══ TEXT PROVIDED ══
The Tesla superchargers currently charge at around 2% a minute up until about 80% which is 40 minutes to hit 80%. Tesla is advertising 400 miles in 30 minutes which is 80% of the 500 mile capacity. What is so hard to believe about a 33% improvement over a couple year old tech that is a couple years from release?

Here are current industrial/transportation/residential electric prices in US [0]. They think Tesla will pay 40c a kwh??? What a joke. Sure if you look at constant demand facilities and extrapolate their pricing model with low average demand to megachargers you can come up with a ridiculous number. You can literally run diesel generators and generate electricity for a lower cost. This is so hysterically asinine I can't believe Bloomberg published this article. Not to mention a huge amount of charging can happen overnight when drivers are sleeping and electricity prices/demand are super low.
═══
══ EXTRACTED DATA ══
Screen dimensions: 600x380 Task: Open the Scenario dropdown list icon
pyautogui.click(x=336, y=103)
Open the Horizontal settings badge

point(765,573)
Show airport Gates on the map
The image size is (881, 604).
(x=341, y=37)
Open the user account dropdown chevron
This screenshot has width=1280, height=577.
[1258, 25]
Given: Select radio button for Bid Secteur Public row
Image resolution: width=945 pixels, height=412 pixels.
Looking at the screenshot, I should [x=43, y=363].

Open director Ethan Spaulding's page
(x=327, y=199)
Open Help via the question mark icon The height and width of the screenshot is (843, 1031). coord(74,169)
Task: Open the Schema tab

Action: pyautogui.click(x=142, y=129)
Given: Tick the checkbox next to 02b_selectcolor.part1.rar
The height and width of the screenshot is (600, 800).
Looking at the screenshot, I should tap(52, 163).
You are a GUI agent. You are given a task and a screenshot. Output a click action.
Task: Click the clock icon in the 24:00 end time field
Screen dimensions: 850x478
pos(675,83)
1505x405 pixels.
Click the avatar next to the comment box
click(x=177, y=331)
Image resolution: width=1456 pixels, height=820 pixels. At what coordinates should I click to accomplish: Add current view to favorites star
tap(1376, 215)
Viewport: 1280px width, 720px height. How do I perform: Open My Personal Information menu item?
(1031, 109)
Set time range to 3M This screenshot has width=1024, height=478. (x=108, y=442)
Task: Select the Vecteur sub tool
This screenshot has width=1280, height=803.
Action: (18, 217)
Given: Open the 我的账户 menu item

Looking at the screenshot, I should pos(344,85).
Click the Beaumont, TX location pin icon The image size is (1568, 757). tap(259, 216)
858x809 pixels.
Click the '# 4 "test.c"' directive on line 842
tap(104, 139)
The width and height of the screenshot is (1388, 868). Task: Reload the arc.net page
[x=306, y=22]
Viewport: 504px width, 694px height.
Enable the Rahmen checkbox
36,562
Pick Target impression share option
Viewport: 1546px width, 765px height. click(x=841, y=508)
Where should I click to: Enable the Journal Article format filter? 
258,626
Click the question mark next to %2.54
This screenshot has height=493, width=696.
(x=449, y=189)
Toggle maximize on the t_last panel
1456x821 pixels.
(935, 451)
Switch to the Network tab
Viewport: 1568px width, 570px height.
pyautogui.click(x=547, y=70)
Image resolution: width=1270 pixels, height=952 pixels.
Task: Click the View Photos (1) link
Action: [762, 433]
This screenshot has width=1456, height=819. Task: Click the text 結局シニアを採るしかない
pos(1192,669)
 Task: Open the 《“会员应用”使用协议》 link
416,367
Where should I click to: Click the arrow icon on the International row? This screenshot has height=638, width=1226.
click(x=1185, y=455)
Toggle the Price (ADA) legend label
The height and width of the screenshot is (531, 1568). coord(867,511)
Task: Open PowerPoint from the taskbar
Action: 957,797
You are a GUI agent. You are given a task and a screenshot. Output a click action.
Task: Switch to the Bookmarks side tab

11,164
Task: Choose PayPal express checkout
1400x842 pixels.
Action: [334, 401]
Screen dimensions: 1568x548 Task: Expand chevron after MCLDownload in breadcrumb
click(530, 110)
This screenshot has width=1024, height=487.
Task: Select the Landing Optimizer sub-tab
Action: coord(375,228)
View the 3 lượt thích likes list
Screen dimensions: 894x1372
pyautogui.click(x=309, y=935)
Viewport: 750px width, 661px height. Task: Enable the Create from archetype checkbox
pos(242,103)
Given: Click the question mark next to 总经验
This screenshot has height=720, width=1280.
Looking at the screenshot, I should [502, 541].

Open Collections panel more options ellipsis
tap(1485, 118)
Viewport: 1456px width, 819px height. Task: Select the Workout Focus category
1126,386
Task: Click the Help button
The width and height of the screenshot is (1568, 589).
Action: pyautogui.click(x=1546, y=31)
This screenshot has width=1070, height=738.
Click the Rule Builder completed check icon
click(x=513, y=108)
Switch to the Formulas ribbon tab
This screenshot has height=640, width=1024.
═══
- **PROBLEMS TO WORK ON**
(1) In the comment on Tesla charging costs, how fast do current superchargers charge until about 80%?
(2) Continue the comment on Tesla charging costs from its last sentence.

- **TASK-BY-TASK OUTPUTS**
(1) Around 2% a minute.

(2)
Pushing a lot of power through a wire is a solved problem. So what they need to push 10x through one connection instead of over 10. We are talking about a modest increase in % charge rates. That is what matters. All else equal you can charge a percent of your battery capacity not some arbitrary fixed number.

This is an embarrassingly poor article. I think the one the worst things about the current tech shortage is now we have all these arts/business majors doing technology writing larping like they know the difference between a watt and an amp.

[0]https://www.eia.gov/electricity/monthly/epm_table_grapher.ph...

Look at charging rates in watts (watt hours per hour) instead of in percentage; those semis have much larger capacity batteries, so they need a higher charging rate in W to charge 80% in 30 minutes than a vehicle with a smaller battery.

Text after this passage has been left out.